Im Kern der Kooperation steht die Arbeit mit Originalquellen (Foto: agl) Im Kern der Kooperation steht die Arbeit mit Originalquellen (Foto: agl)


Die Ergebnisse der Kooperation sind gemischt bis positiv, man sei nicht mehr Anfang aber auch noch nicht am Ziel, erklärte Langguth. Manche Teilnehmer ließen sich nicht auf das Format ein, den meisten merke man aber deutlich an, „dass da was passiert im Kopf“, ergänzte der Lehrer für Staats- und Verfassungsrecht der Polizei-Hochschule. „Wir haben oft die Reaktion: „was soll das alte Zeug, muss das denn sein.

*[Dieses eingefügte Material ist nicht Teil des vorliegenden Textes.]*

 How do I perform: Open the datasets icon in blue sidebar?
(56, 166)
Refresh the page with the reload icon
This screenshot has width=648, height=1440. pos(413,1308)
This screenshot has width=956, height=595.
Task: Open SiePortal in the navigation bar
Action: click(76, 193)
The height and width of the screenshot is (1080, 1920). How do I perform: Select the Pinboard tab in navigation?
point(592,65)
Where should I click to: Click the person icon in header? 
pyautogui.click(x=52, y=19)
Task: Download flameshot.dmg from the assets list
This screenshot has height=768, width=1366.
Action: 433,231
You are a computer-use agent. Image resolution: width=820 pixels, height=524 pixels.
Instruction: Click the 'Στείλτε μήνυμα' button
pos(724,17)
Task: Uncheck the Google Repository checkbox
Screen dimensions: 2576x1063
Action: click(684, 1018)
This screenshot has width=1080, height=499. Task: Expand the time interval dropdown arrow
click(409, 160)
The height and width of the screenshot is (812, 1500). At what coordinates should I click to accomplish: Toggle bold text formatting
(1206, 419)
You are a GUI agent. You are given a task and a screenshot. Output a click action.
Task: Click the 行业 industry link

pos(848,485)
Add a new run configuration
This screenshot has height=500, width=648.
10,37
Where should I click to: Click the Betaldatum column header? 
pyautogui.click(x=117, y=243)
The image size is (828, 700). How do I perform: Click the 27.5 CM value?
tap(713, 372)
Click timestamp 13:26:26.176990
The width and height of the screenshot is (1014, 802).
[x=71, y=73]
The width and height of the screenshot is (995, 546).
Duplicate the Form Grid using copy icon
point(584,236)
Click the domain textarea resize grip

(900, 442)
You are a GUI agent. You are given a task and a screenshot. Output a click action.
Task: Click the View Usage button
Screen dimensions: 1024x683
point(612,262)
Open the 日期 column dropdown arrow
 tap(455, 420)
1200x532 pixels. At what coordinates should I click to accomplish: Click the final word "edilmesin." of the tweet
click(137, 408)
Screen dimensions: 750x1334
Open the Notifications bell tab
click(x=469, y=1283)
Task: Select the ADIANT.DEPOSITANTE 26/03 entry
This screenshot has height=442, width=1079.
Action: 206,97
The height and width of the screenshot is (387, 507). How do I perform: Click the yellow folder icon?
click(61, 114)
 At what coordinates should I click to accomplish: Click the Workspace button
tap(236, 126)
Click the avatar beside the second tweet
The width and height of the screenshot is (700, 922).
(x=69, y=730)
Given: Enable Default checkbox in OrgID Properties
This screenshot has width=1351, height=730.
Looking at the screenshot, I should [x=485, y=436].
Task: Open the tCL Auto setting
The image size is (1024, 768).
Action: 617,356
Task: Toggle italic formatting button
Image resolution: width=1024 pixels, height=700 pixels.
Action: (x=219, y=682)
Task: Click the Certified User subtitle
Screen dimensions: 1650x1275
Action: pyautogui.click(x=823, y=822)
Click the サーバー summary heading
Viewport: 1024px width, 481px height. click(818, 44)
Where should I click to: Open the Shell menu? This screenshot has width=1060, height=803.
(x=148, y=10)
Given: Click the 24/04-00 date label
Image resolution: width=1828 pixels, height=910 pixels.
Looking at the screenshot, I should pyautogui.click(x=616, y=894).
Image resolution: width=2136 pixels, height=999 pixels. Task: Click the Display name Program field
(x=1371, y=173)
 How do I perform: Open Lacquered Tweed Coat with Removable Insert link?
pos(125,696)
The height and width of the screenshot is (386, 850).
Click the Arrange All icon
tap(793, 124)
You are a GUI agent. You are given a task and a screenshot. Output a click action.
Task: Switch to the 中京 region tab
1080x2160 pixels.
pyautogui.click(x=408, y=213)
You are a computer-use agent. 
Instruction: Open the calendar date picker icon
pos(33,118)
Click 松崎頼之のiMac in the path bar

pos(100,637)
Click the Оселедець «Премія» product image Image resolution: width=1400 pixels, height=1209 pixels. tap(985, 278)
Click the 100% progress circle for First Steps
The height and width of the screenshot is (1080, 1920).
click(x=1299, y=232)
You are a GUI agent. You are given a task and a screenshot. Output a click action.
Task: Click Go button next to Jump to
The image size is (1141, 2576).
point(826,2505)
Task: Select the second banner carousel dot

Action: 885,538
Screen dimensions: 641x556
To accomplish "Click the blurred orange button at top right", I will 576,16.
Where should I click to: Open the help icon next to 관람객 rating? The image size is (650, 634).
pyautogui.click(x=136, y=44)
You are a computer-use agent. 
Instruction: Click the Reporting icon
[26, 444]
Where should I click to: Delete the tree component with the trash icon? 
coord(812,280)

Vor Ort halten die allermeisten aber inne und merken „das macht was mit mir“. Im kommenden Herbst will man das Angebot als Fortbildung auf freiwilliger Basis auch für gestandene Beamte anbieten.

Das es in der Polizei Elemente gibt, die nicht auf dem Boden der Verfassung zu stehen scheinen, lässt sich nach den Vorfällen der letzten Jahre nicht mehr wegdiskutieren. Dass die Polizei Schritte unternimmt um dem, historisch fundiert und sachlich, entgegenzuwirken, sollte im demokratischen Miteinander dabei nicht unter den Tisch fallen. Zumal der Thüringer Ansatz Schule zu machen scheint: an der Gedenkstätte konnte man zuletzt auch angehende Polizeibeamte aus Sachsen begrüßen.